Word and element location data
----

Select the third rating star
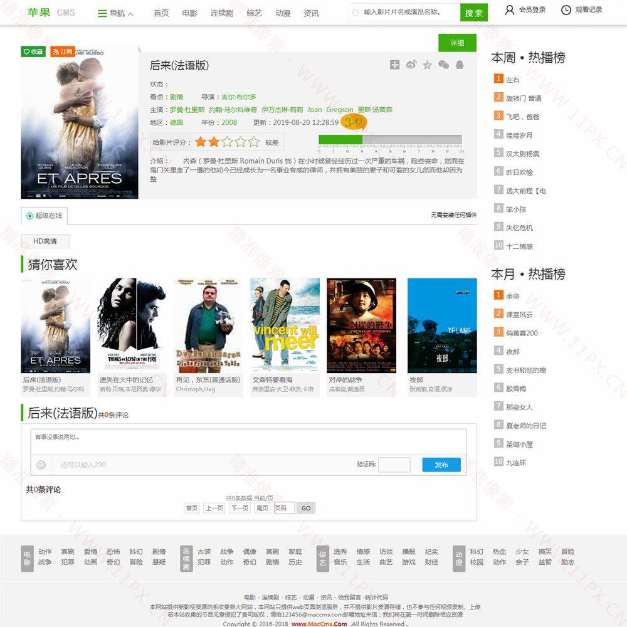 tap(228, 142)
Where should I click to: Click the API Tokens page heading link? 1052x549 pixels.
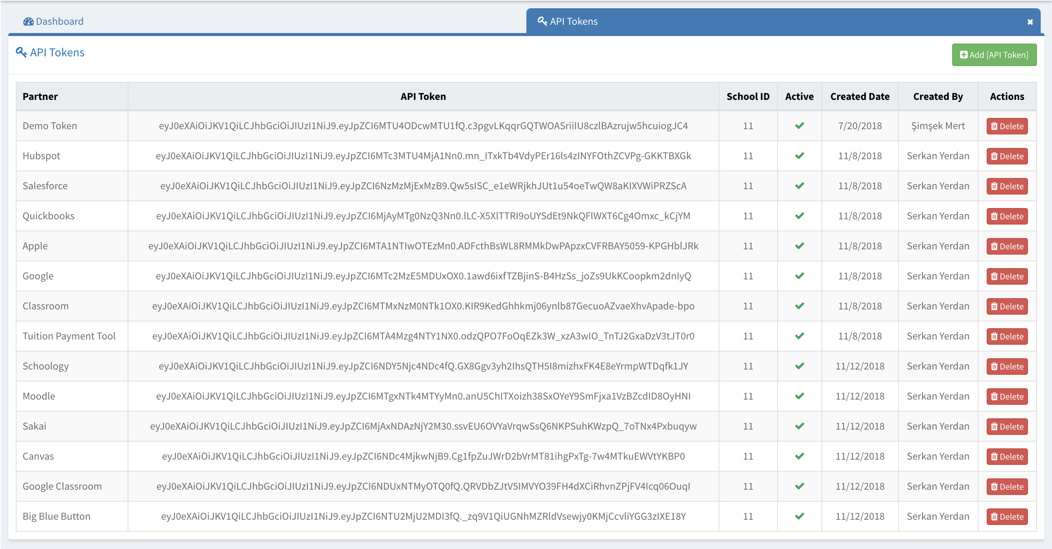click(x=57, y=52)
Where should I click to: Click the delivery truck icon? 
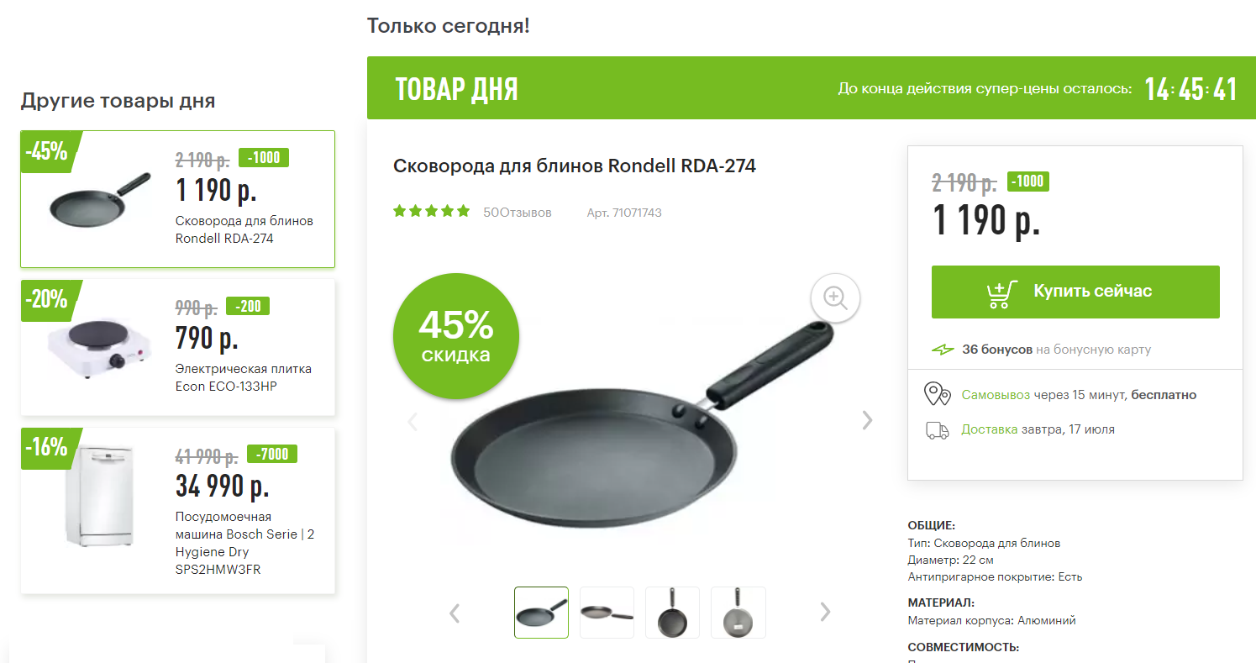938,429
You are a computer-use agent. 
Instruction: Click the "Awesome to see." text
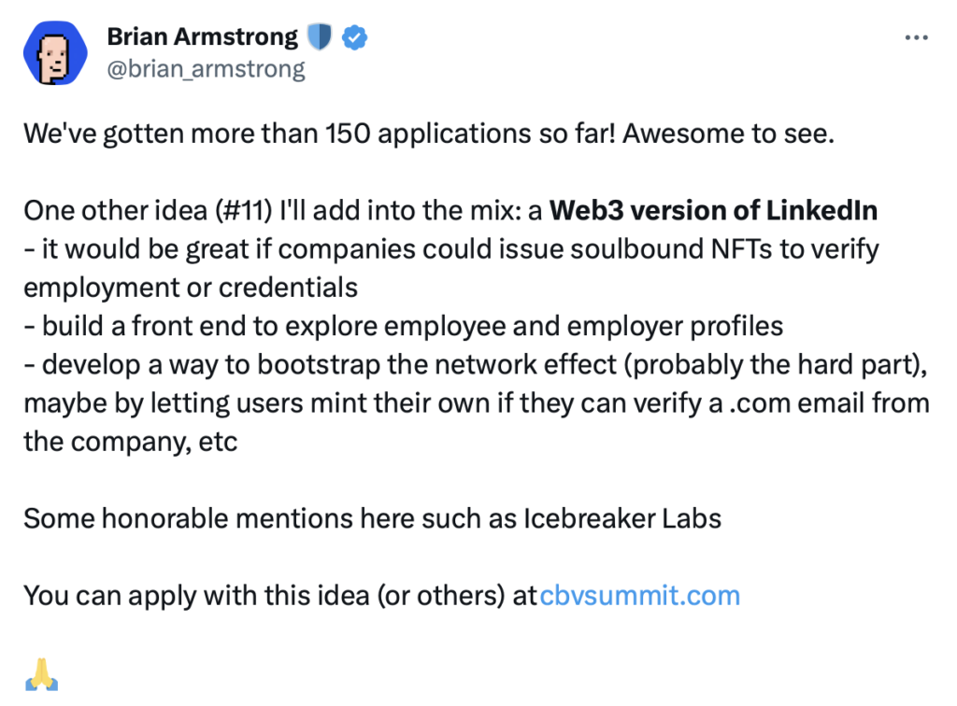coord(727,133)
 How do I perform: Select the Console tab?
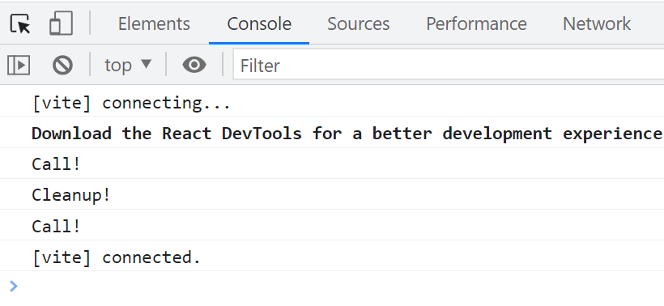(259, 23)
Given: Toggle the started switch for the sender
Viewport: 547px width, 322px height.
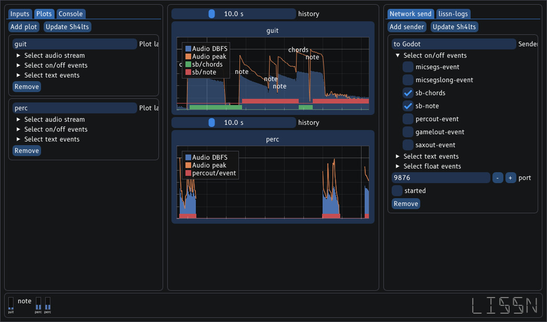Looking at the screenshot, I should coord(397,190).
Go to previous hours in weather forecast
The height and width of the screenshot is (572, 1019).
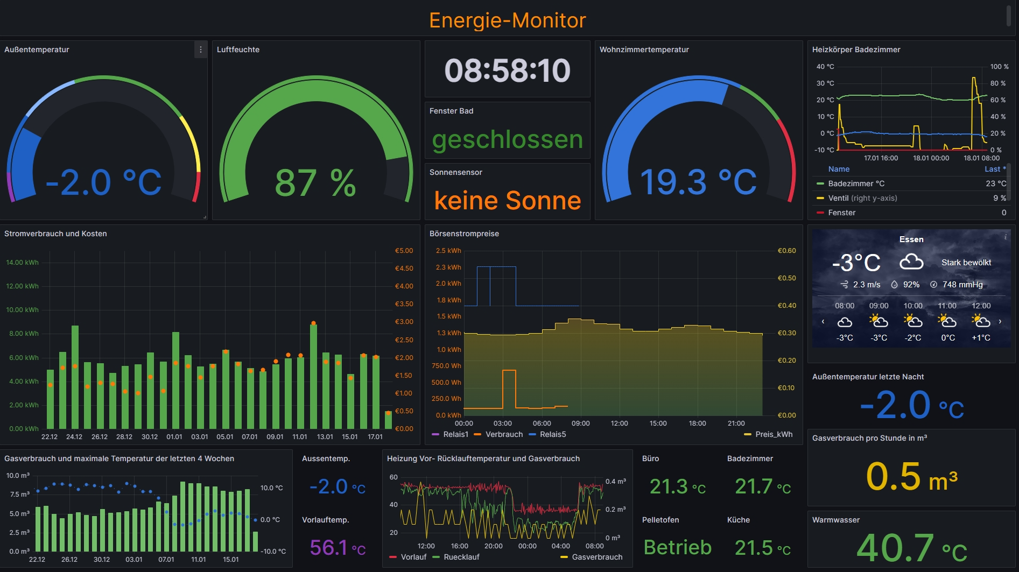coord(823,322)
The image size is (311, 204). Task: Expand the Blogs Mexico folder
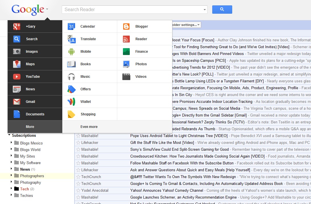point(11,143)
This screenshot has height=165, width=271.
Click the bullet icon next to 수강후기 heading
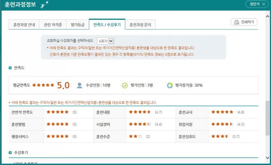(10, 153)
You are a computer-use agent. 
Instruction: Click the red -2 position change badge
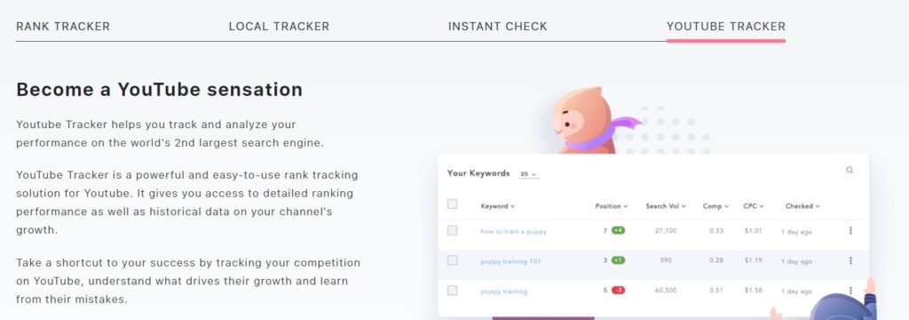point(618,291)
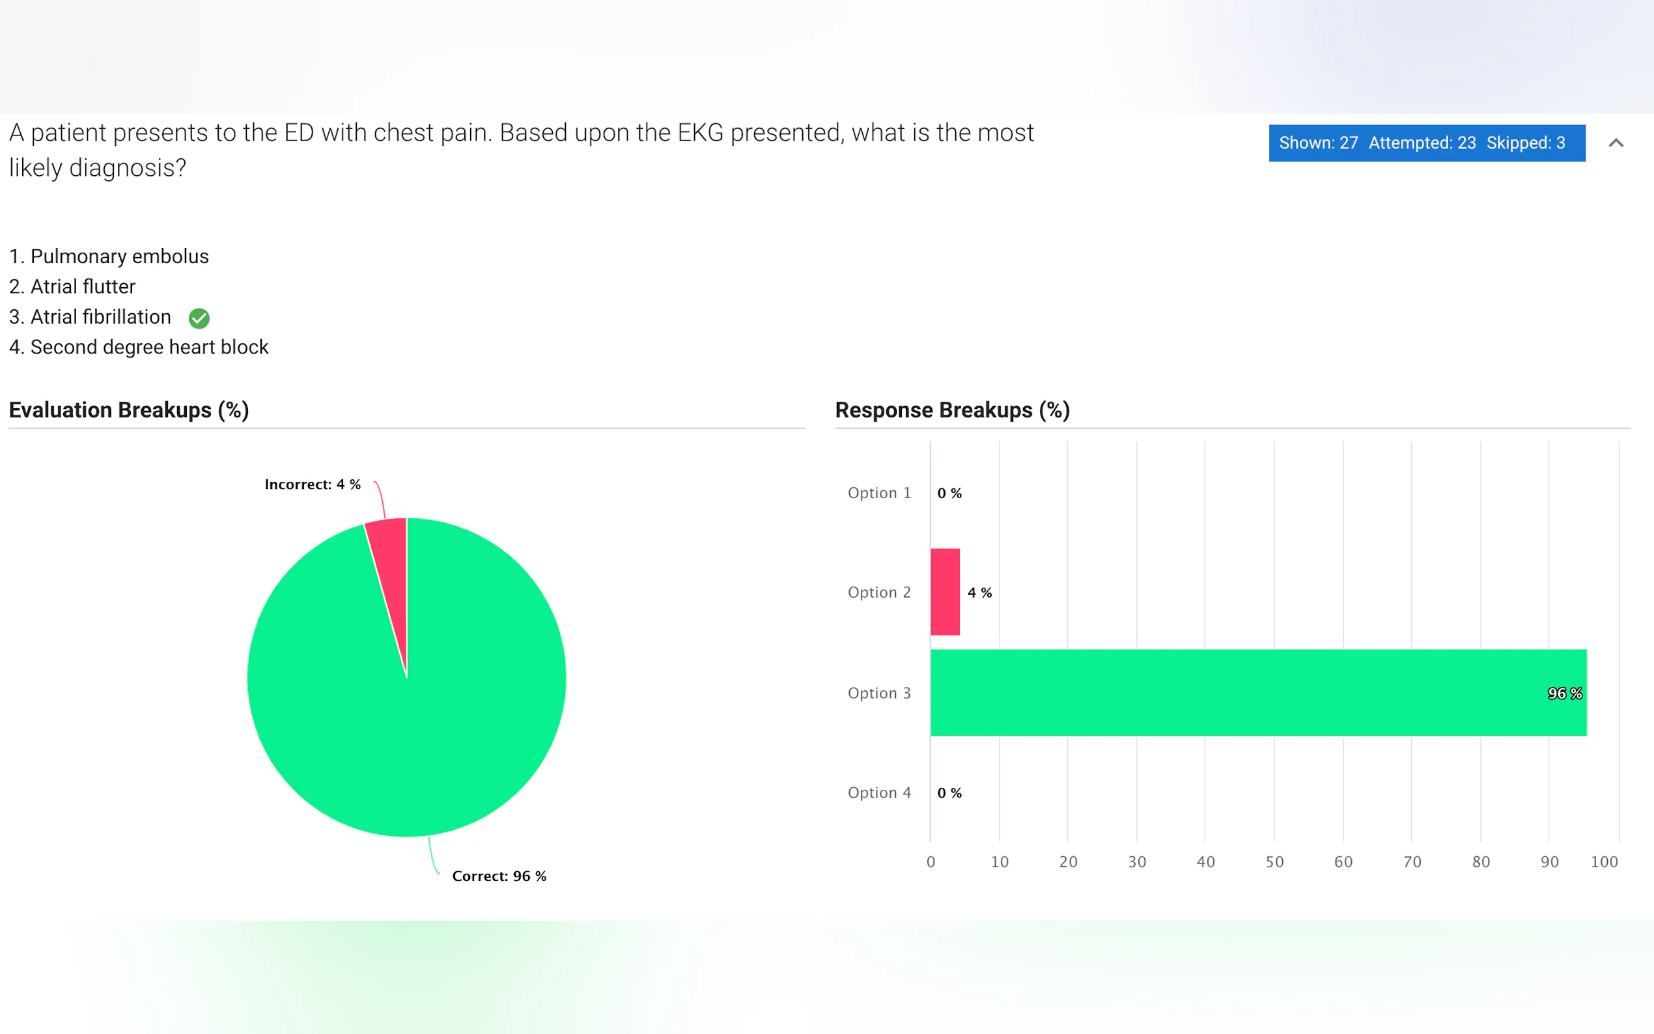Click the 'Incorrect: 4 %' pie label
The height and width of the screenshot is (1034, 1654).
tap(312, 485)
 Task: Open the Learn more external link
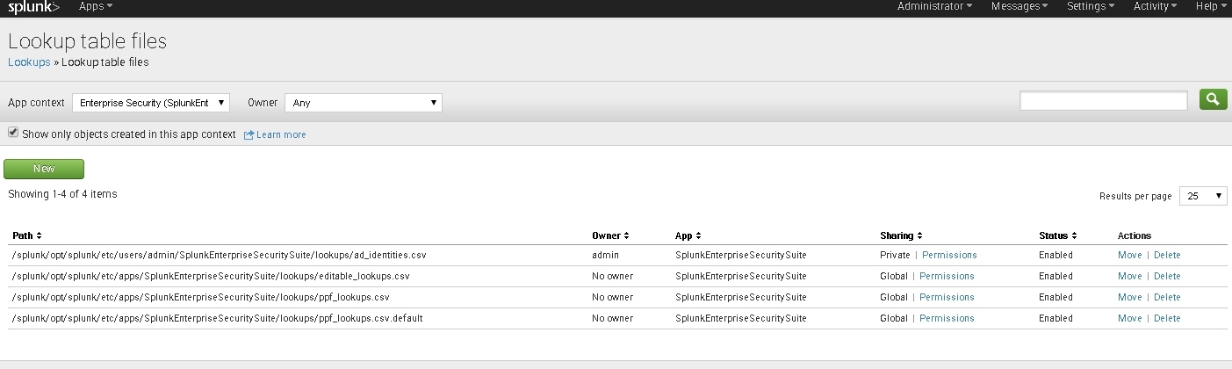[x=280, y=134]
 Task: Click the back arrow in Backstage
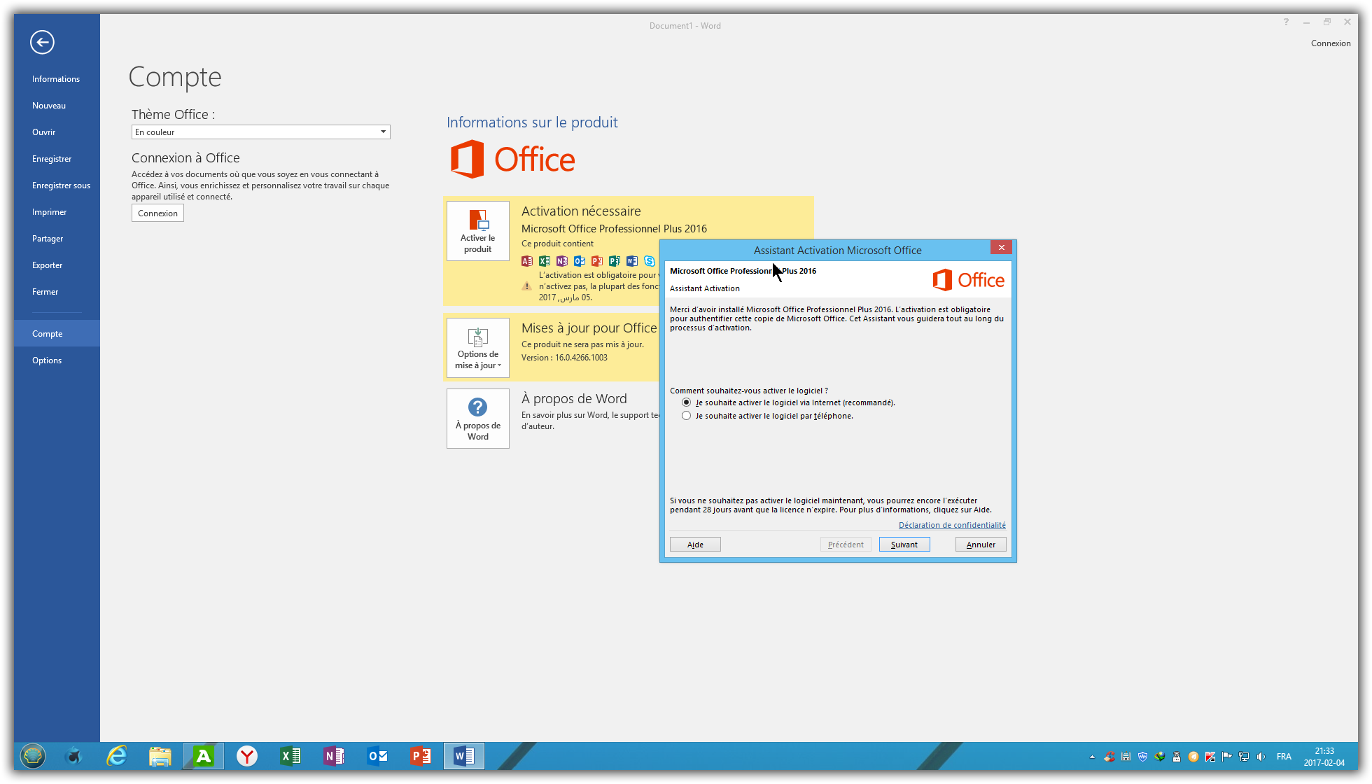click(x=42, y=42)
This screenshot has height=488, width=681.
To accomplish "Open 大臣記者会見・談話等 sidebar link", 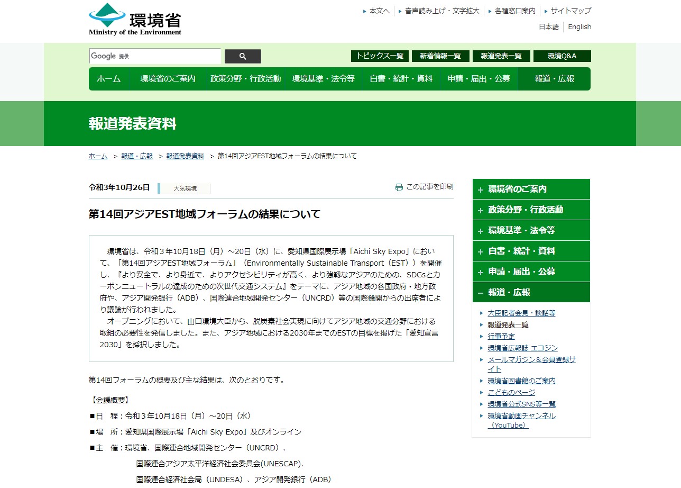I will point(521,313).

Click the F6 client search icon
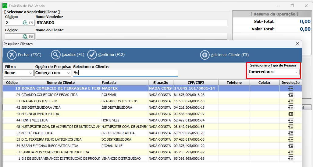click(25, 37)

----

**EXERCISE REQUIREMENTS**
Copy out the part of the records that opens with the line containing "Given: Toggle the" and closes with the line containing "point(11,143)", swapping "weather forecast" for "hourly forecast" and keeping everything else the same. Leave the pictures out.

**ANSWER TO THIS PROBLEM**
Given: Toggle the started switch for the sender
Viewport: 547px width, 322px height.
Looking at the screenshot, I should coord(397,190).
Go to previous hours in hourly forecast
The height and width of the screenshot is (572, 1019).
coord(823,322)
The image size is (311, 204). Task: Expand the Blogs Mexico folder
point(11,143)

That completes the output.